PROBLEMS:
1 > In the forum thread about the Leica M2 and M3, which focal lengths have frame lines in the M2?
2 > Reproduce the stretch of the Leica M2 and M3 forum thread from "1. I was thinking" through "be aware of?", word for word.

Leica M2 or 3 with latest Leica Lens

Discussion in 'Leica and Rangefinders' started by jeff_kim|3, Aug 12, 2010.

  1. I was thinking about getting a Leica M2 or M3 but I want to use my latest 35 and 50 lux ASPH on it.
    Would this work? Anything I should be aware of?
    Thank you
     
  2. The M2 has frame lines for 35, 50 and 90....the M3 has frame lines for 50, 90 and 135 to use 35mm a separate 35mm finder is needed that slides into the cold shoe on the deck. The best is the brightline made by Leitz. It's your choice, both fine cameras, I use M1 for wide 35mm f2 Canon(last model) and sometimes 50 f2.8 Elmar and M3 for 50 DR Summicron, 90 and 135. If possible get both the M2 and M3!
     
  3. You should also consider that the M3 can not focus closer than 1m. The M2 may be the same, I'm not 100% sure. They can be modified to focus to 70cm, I don't think it's a big job, but will need to be done if you want to make full use of modern lenses.

MATERIAL SHOWN:
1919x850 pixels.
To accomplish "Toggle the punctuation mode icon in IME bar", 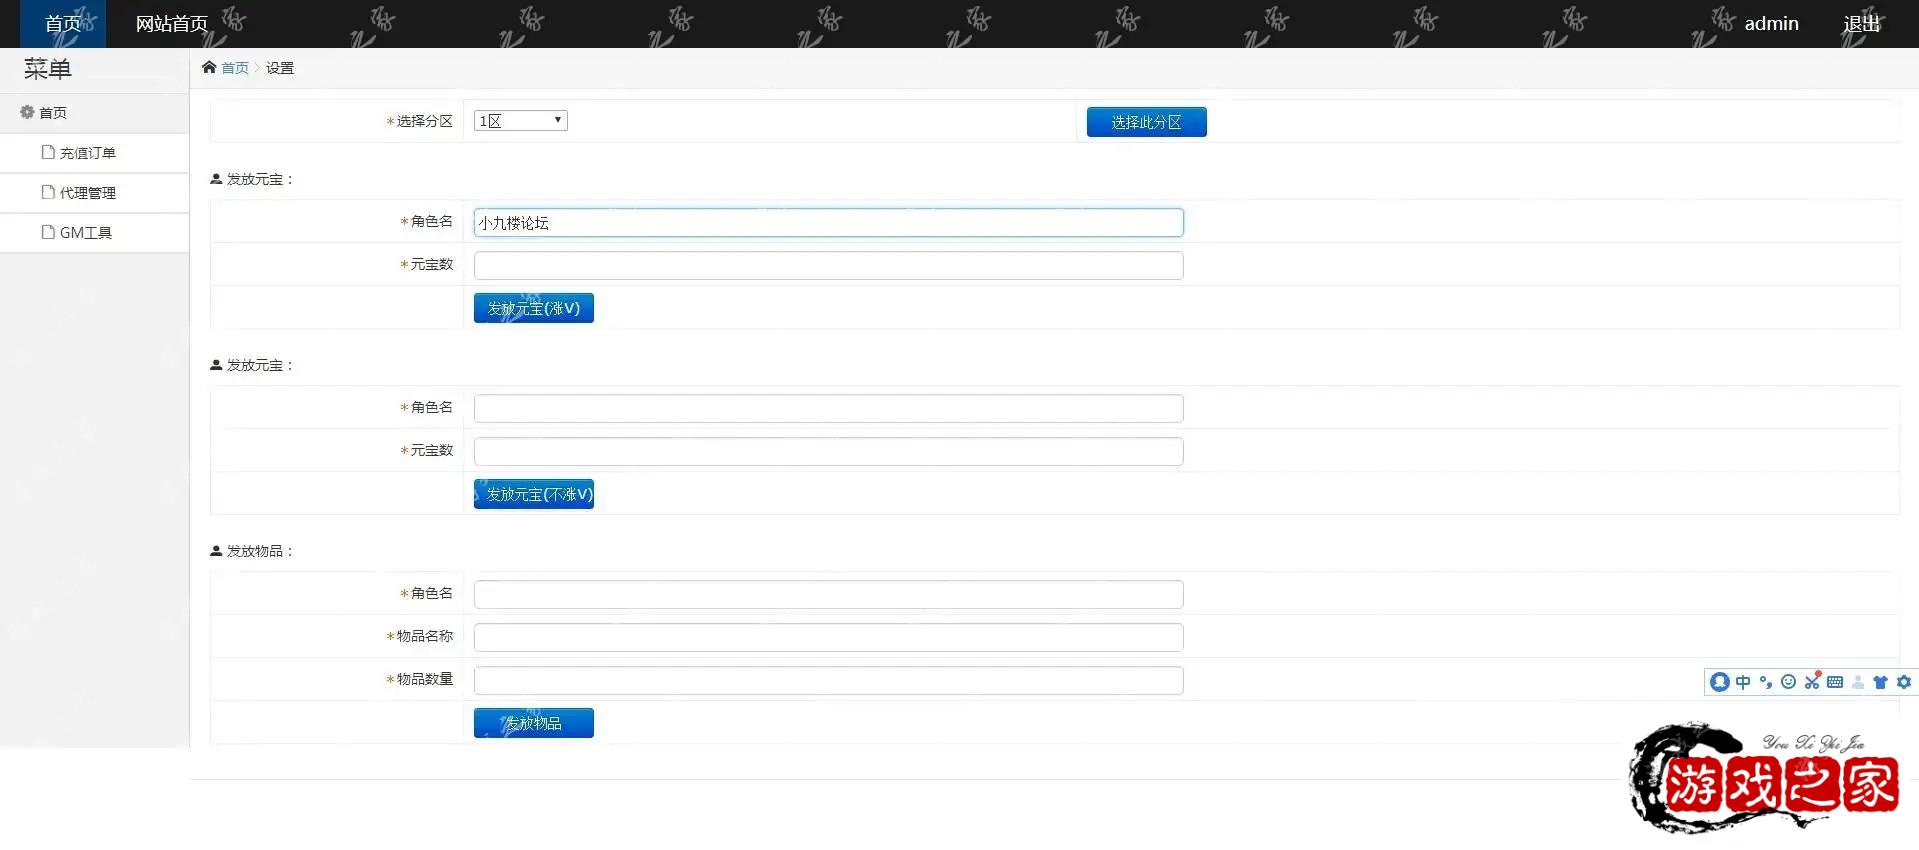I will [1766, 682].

---

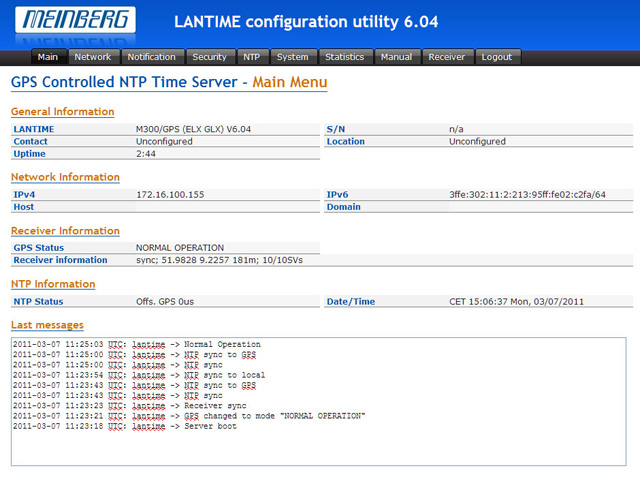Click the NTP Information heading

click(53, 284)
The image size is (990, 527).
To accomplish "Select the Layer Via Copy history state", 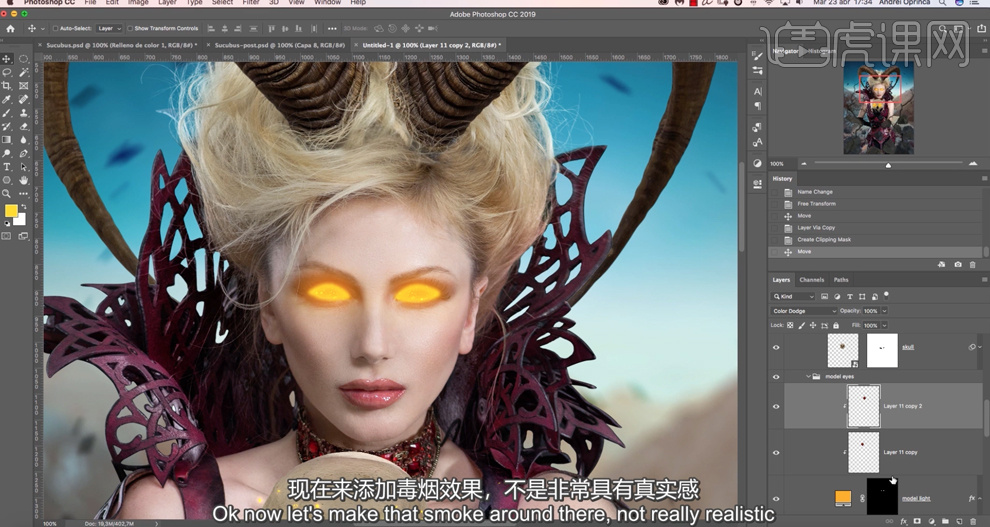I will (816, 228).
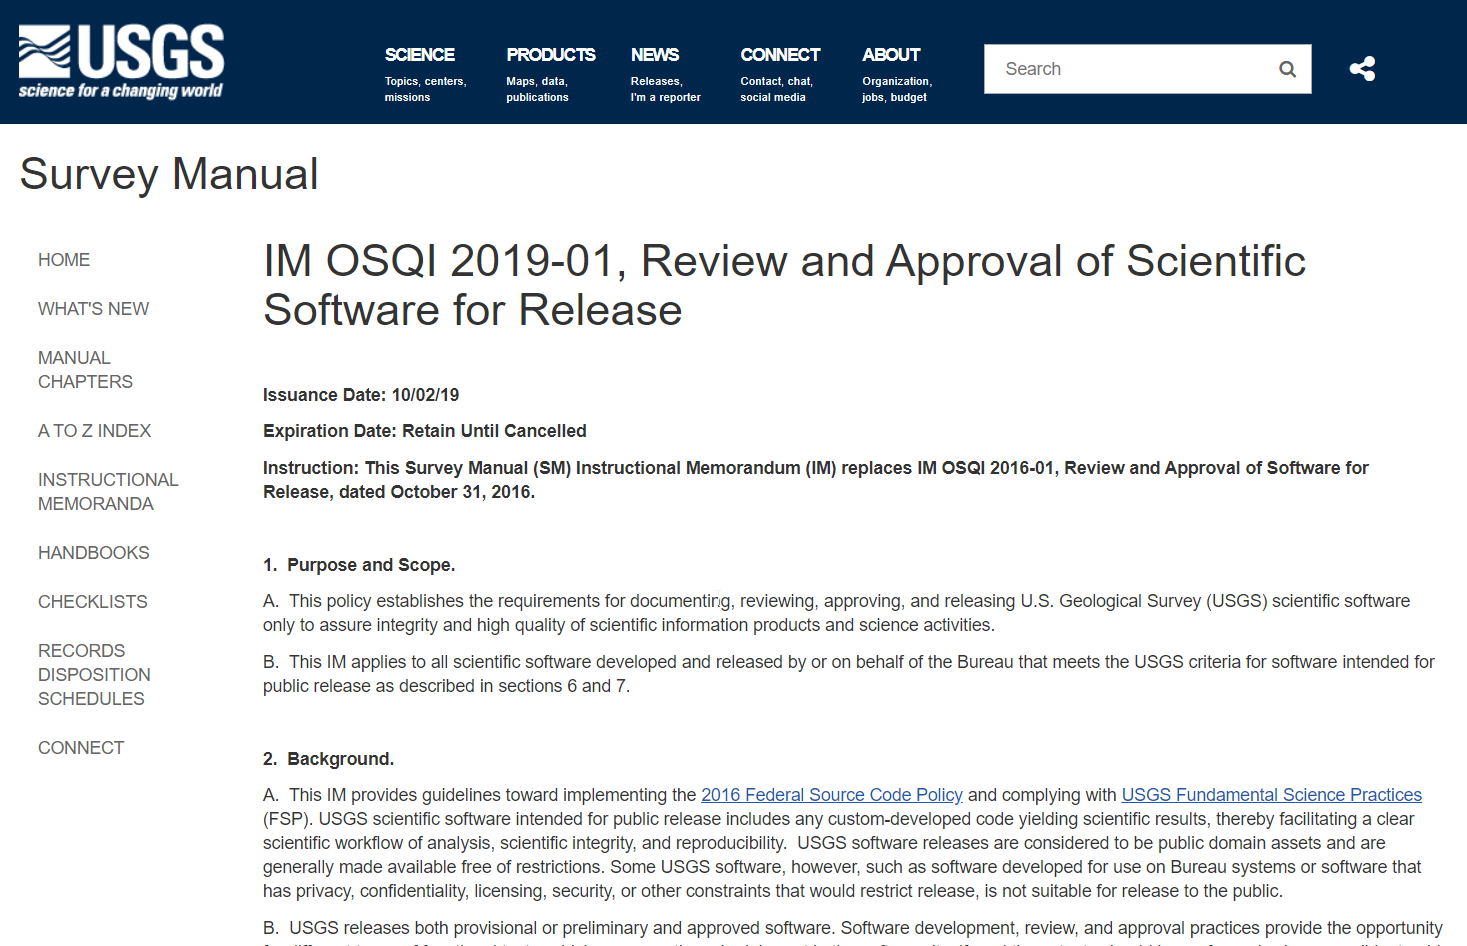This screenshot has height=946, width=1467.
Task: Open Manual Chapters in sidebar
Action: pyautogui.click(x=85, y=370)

...

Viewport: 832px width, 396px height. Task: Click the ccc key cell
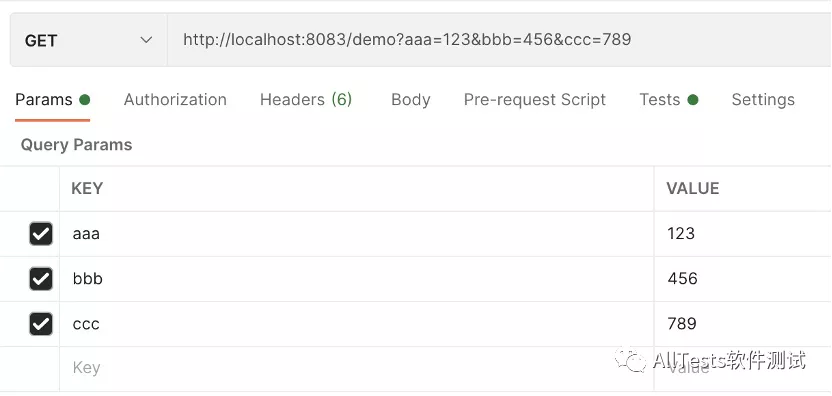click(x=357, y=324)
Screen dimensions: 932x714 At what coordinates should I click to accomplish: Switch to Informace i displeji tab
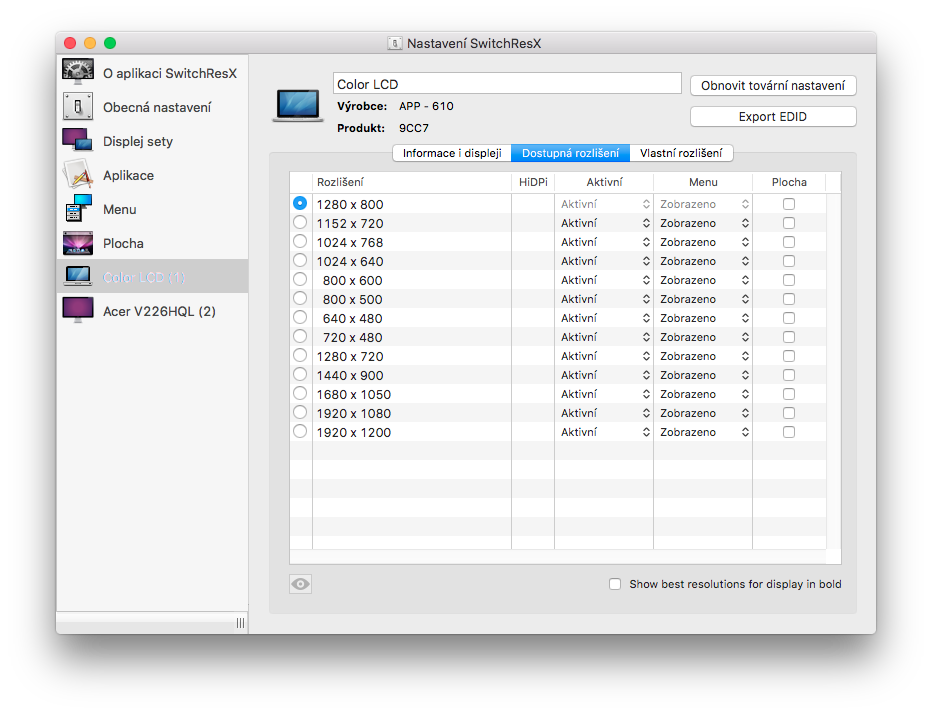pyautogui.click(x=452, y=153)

LIST OF SOLUTIONS:
1 > 35, 50 and 90

2 >
1. I was thinking about getting a Leica M2 or M3 but I want to use my latest 35 and 50 lux ASPH on it.
    Would this work? Anything I should be aware of?